Yapılan incelemede; Dava konusu taşınmazın Arsa Ofisi Genel Müdürlüğü’nce kamulaştırıldığı ve davalı payının Bakırköy 3. Asliye Hukuk Mahkemesi’nin 11.06.1999 Tarih 1987/41 – 1990/466 sayılı kararı ile 2942 sayılı Kamulaştırma Kanununun 17. maddesi uyarınca Arsa Ofisi Genel Müdürlüğü adına tescil edildiği anlaşılmaktadır.
11.06.2013 Tarihinde yürürlüğe giren 6487 sayılı Yasanın 22. maddesi ile Kamulaştırma Kanununa eklenen geçici 7. madde hükmü usulüne uygun olarak açılıp, davada taraf teşkil sağlandıktan sonra yapılan yargılama sonunda verilen ve hukuken kesinleşmiş mahkeme kararlarına ilişkin olarak uygulanabilecek bir düzenlemedir.
Dava konusu taşınmazdaki davacılar payı Arsa Ofisi Genel Müdürlüğü adına tescil edilmiş ise de; tescile ilişkin davanın, davalıların yokluklarında yürütülerek sonuçlandırıldığı anlaşılmıştır. Tescil dosyasının kaybolması nedeniyle gerekçeli kararın davalılara usulüne uygun olarak tebliğ edilip edilmediği denetlenemediği gibi, dosyaya sunulan karar suretinde kesinleşme şerhi de bulunmamaktadır. Dolayısıyla hukuken kesinleşmiş bir karardan söz edilemez.

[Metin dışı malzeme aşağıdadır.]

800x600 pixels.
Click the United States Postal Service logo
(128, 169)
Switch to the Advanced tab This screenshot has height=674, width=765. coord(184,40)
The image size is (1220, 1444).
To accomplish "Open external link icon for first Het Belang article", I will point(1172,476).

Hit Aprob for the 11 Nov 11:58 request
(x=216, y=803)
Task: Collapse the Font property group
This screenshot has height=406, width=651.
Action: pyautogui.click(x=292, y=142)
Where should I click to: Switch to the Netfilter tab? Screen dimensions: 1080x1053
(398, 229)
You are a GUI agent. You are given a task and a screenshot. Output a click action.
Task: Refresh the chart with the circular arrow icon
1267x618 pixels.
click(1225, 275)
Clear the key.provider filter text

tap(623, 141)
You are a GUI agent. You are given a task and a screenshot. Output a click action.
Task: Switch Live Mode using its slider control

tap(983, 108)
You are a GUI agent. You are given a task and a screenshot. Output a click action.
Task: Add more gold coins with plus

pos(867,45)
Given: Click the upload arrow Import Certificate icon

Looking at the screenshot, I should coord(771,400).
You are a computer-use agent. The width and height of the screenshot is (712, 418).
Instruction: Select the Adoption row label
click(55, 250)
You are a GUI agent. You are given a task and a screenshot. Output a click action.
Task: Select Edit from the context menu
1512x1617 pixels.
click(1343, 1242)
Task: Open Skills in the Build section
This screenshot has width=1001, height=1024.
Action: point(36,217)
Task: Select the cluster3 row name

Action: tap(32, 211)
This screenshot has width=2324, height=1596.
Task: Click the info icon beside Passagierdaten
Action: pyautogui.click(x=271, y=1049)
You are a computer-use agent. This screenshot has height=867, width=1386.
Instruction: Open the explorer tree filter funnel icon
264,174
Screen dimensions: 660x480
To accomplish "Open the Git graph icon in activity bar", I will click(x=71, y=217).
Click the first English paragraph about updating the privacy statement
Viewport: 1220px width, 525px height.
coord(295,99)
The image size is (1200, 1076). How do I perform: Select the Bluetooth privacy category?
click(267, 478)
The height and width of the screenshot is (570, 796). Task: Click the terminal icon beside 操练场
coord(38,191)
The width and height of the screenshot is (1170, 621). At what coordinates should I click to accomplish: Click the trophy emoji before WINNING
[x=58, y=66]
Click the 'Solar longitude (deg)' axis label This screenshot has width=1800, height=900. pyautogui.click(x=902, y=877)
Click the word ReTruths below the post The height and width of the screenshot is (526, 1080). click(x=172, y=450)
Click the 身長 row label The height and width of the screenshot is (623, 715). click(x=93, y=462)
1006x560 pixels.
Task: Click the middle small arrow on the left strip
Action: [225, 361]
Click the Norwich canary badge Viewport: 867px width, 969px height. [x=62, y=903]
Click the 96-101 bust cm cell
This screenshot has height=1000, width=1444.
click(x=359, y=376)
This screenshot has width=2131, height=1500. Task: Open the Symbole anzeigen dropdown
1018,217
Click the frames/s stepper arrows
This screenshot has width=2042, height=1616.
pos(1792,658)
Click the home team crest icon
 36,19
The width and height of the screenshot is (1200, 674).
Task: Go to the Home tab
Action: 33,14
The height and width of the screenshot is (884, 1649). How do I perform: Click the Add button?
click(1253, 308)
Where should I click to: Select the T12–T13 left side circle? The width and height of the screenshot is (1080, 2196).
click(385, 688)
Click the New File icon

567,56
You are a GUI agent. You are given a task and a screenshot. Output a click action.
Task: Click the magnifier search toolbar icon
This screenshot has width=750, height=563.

Öte yandan 2942 sayılı Kamulaştırma Kanununun 25. maddesi uyarınca hakların kullanılması ve borçların yerine getirilmesi bakımından kamulaştırma işlemi, mal sahibi açısından, usulüne uygun yapılan tebligatla başlar.
Dosyada bulunan kanıt ve belgelerden; dava konusu taşınmaza ilişkin olarak 17.02.1984 tarihinde kamu yararı kararı alındığı, o tarihte yürürlükte bulunan 2942 sayılı Kamulaştırma Kanununun 7. maddesinde yazılı tapu, vergi ve nüfus kayıtları üzerinden ve haricen zabıta marifetiyle tapu maliki davacının adresinin araştırıldığı, Tapu Müdürlüğünce bildirilen adrese çıkartılan tebligatın bila tebliğ iade edildiği, Nüfus Müdürlüğü tarafından “adı geçenlere ait kayıtlı oldukları kütük sıra, cilt ve sahife numaralarının bildirilmesi gerektiği, bunlar olmadan adres tespitinin mümkün olmadığı” belirtildiği halde, gereği yapılmadan kamulaştırma işleminin ilanen tebliğ edildiği anlaşılmıştır.
Nüfus idaresinin yazısında belirtilen eksiklikler giderildikten sonra davacının adresi nüfus idaresinden araştırılarak, adresinin tespit edilememesi halinde ilanen tebligat yapılması gerekirken, bu eksiklik giderilmeden yapılan ilanen tebligat geçersizdir.
Açıklanan nedenlerle; mahkemece işin esasına girilerek, alınacak bilirkişi raporu sonucuna göre hüküm kurulması gerekirken, yasal olmayan gerekçelerle davanın reddine karar verilmesi,
Doğru görülmemiştir.
Davacı vekilinin temyiz itirazları yerinde olduğundan hükmün açıklanan nedenle HUMK’nun 428.maddesi gereğince BOZULMASINA, davacıdan peşin alınan temyiz harcının istenildiğinde iadesine ve temyize başvurma harcının Haizneye irad kaydedilmesine, temyiz eden davacı yararına yürürlükte bulunan Avukatlık Asgari Ücret Tarifesi uyarınca takdir olunan 1.100,00-TL. vekalet ücretinin karşı tarafa yükletilmesine, 07.04.2015 gününde oybirliğiyle karar verildi.